* _Supplied passage_
+--
Windows Phone 8 earns key government security certification - fraqed
http://blogs.windows.com/windows_phone/b/windowsphone/archive/2013/09/17/windows-phone-8-earns-key-government-security-certification.aspx
======
xradionut
Does Microsoft think this is a selling point to any entity other than US
government institutions? Do they not see the irony?

:)

------
nekopa
Honestly, at first this headline made me laugh out loud. Then I chuckled again
thinking 'Has MS's PR department completely lost the plot re what is happening
nowadays vis a vis the NSA?'

Finally I actually feel a little sad. I used to trust my government (to a
certain degree). Now, not in the slightest.

------
ryanmcdonough
*insert NSA related quip here.

------
windexh8er
I can't help it, but I could only envision the tiny stickers that emblazon
every non-Mac laptop out there with a new, and proud, banner: MCB - Microsoft
Certified Backdoor.

In all seriousness - it's in their best interest to push forward as if nothing
has changed. Keep in mind the majority still has little to no idea regarding
the extent of the data that's been disseminated regarding the NSA thanks to
the way the US media deems things appropriate to report.

------
r0h1n
Seriously, Microsoft!

Did no one involved with the approval process on this post think this would be
an, um, inopportune time to tout the fact that _the US Govt certified your
security_?

------
devx
So they passed the same certification level (FIPS 140-2) that the recently
broken smartcards received?

[http://arstechnica.com/security/2013/09/fatal-crypto-flaw-
in...](http://arstechnica.com/security/2013/09/fatal-crypto-flaw-in-some-
government-certified-smartcards-makes-forgery-a-snap/)

------
dbg31415
Pretty sure that means the government can get the data at any point they want,
right? Sounds secure to me!
+--
* _Source excerpt_
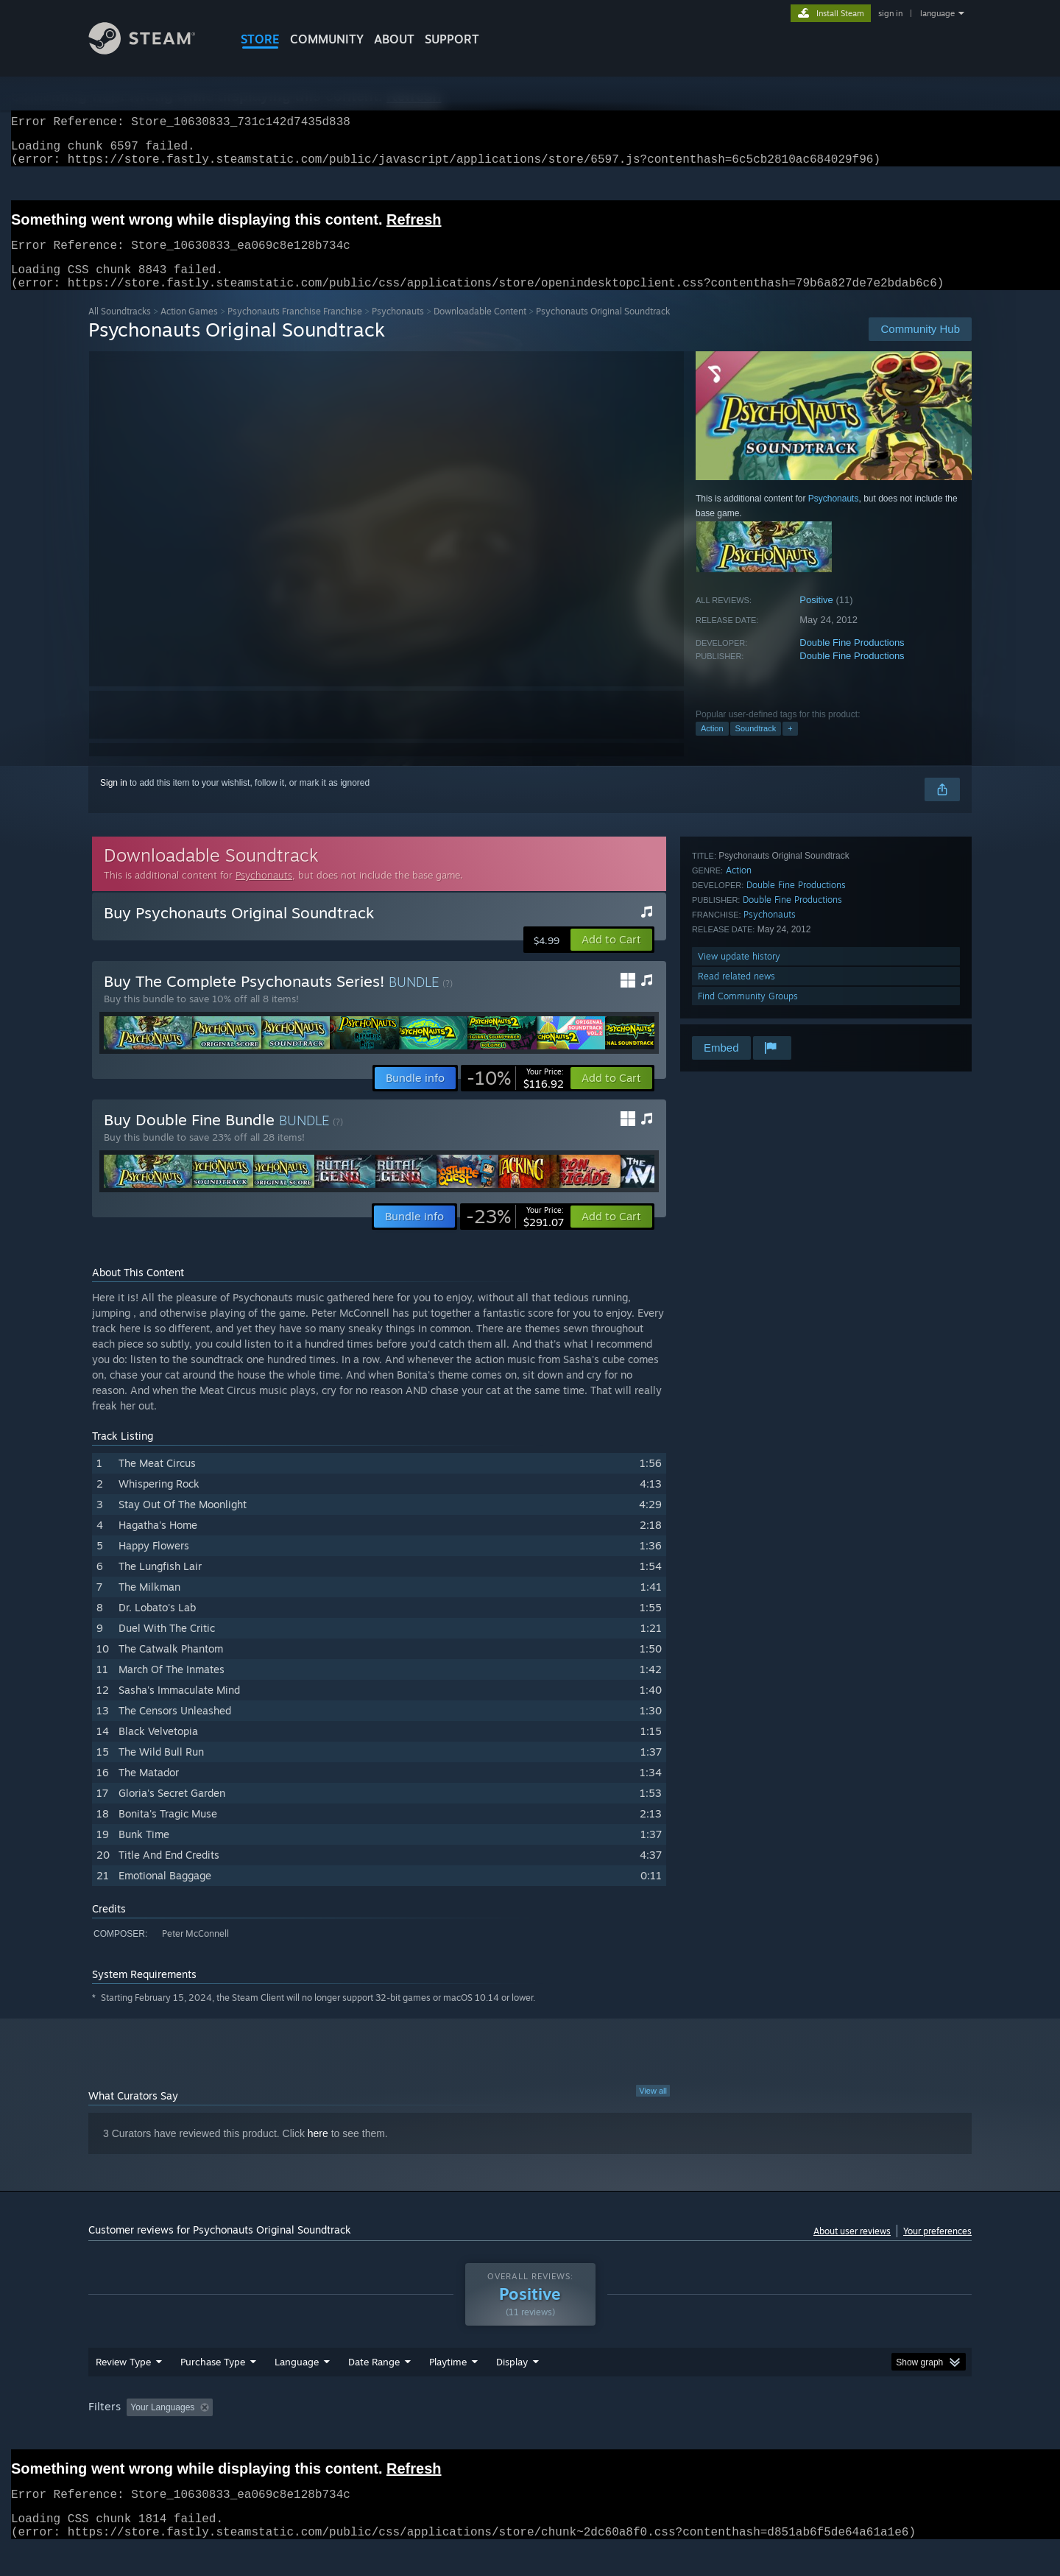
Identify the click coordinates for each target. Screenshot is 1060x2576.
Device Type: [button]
+--
* _The problem_
Transcribe a passage from the Windows Phone thread, beginning at the words "Finally I actually" and stopping after the words "related quip here.". Rely only on the Windows Phone thread for what follows.

* _Task response_
Finally I actually feel a little sad. I used to trust my government (to a
certain degree). Now, not in the slightest.

------
ryanmcdonough
*insert NSA related quip here.